MATERIAL PROVIDED |
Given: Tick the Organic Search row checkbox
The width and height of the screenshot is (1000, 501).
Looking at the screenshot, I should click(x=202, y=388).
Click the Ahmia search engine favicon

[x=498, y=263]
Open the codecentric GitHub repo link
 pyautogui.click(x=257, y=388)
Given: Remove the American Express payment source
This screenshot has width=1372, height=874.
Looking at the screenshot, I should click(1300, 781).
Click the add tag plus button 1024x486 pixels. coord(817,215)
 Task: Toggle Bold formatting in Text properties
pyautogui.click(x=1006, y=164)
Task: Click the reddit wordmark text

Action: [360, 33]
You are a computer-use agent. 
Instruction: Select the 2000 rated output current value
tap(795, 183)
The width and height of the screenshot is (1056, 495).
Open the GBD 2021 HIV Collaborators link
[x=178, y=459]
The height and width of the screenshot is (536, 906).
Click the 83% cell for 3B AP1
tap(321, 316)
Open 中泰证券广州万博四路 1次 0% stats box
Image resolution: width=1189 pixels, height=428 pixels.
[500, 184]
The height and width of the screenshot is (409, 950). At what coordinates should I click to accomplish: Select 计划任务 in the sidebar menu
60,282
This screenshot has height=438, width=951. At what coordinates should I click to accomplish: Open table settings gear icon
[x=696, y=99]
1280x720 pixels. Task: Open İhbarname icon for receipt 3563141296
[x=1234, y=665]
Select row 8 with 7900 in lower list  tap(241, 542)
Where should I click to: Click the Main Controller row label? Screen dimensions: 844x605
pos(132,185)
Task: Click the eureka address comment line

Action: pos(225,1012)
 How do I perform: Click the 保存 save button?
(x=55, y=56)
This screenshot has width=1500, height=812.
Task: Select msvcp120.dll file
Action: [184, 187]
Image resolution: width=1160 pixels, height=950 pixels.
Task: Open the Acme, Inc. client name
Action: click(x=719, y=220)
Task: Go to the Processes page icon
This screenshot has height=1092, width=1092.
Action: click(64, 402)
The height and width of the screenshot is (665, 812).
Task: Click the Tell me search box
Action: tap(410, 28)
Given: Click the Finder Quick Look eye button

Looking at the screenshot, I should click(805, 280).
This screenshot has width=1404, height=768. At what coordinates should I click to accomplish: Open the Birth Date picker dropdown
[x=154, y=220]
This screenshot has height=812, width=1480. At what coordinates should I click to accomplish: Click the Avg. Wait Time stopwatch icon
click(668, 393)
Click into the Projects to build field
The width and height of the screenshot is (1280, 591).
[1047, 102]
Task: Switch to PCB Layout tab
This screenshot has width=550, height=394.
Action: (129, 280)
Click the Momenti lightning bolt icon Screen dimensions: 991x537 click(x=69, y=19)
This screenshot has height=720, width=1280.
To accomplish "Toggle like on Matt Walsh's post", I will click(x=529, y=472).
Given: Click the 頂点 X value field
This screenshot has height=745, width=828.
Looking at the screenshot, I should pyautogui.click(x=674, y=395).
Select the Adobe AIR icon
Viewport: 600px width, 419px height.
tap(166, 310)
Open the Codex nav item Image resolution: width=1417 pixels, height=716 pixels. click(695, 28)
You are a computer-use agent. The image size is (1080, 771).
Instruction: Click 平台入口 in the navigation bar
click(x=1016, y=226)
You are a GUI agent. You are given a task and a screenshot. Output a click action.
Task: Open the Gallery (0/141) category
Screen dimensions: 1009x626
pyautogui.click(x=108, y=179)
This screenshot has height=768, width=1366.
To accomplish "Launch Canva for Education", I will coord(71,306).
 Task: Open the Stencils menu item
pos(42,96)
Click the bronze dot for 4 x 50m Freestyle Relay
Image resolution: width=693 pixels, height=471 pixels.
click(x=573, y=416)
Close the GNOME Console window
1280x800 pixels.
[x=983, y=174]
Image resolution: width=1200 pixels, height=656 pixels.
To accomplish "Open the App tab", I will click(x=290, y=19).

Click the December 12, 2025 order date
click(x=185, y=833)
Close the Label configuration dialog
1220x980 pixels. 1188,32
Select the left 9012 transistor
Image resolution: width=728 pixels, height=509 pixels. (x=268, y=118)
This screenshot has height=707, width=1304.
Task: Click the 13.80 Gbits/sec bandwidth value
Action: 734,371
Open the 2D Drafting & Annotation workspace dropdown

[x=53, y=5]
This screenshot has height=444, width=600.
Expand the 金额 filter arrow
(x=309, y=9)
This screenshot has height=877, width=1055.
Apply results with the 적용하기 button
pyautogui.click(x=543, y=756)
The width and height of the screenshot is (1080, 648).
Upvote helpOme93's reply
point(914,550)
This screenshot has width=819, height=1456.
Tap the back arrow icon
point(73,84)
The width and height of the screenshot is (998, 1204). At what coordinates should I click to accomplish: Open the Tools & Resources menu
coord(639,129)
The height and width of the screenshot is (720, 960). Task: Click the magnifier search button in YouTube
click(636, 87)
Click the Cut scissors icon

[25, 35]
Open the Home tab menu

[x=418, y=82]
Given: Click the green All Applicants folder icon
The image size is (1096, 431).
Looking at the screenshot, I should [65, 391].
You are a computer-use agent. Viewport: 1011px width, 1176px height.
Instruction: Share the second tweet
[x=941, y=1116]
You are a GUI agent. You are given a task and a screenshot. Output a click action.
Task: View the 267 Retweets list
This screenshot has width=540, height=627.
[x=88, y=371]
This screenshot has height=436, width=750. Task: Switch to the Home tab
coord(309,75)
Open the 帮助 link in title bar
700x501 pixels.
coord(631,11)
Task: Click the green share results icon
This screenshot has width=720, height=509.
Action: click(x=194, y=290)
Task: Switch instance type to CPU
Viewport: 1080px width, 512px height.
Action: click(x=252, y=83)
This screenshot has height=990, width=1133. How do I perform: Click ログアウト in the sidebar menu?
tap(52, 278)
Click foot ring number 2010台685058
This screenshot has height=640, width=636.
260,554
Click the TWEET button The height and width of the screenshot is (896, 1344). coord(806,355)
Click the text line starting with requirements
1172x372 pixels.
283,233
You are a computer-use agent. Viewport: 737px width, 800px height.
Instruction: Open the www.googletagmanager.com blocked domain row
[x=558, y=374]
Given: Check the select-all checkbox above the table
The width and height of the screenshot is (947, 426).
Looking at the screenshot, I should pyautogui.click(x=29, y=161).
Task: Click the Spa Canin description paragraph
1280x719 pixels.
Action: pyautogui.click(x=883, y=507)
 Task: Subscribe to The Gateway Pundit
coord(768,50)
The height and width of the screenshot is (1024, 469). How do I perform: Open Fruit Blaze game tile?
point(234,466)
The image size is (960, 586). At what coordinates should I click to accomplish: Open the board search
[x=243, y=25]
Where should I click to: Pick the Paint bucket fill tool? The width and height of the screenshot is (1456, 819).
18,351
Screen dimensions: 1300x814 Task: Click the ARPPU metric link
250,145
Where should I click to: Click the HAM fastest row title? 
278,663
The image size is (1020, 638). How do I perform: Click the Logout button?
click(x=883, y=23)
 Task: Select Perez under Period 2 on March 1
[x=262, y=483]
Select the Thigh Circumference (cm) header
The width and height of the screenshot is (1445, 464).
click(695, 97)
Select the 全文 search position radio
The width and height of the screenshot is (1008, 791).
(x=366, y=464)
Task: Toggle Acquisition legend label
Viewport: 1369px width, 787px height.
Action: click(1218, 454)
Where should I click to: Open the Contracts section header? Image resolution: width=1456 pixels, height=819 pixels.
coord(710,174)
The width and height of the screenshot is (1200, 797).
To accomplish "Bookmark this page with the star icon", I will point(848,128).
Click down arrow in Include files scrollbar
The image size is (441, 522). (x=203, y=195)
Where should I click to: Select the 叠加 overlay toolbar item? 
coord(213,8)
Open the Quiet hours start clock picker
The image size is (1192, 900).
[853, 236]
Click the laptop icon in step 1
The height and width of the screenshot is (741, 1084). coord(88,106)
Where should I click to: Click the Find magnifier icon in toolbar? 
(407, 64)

WORK INSTRUCTION | Extract from the listing above the lines between the line containing "Tap the back arrow icon" and the line containing "Given: Click the green", keeping both of those lines. Output nothing else.

WRITTEN RESPONSE |
Tap the back arrow icon
point(73,84)
The width and height of the screenshot is (998, 1204). At what coordinates should I click to accomplish: Open the Tools & Resources menu
coord(639,129)
The height and width of the screenshot is (720, 960). Task: Click the magnifier search button in YouTube
click(636, 87)
Click the Cut scissors icon

[25, 35]
Open the Home tab menu

[x=418, y=82]
Given: Click the green All Applicants folder icon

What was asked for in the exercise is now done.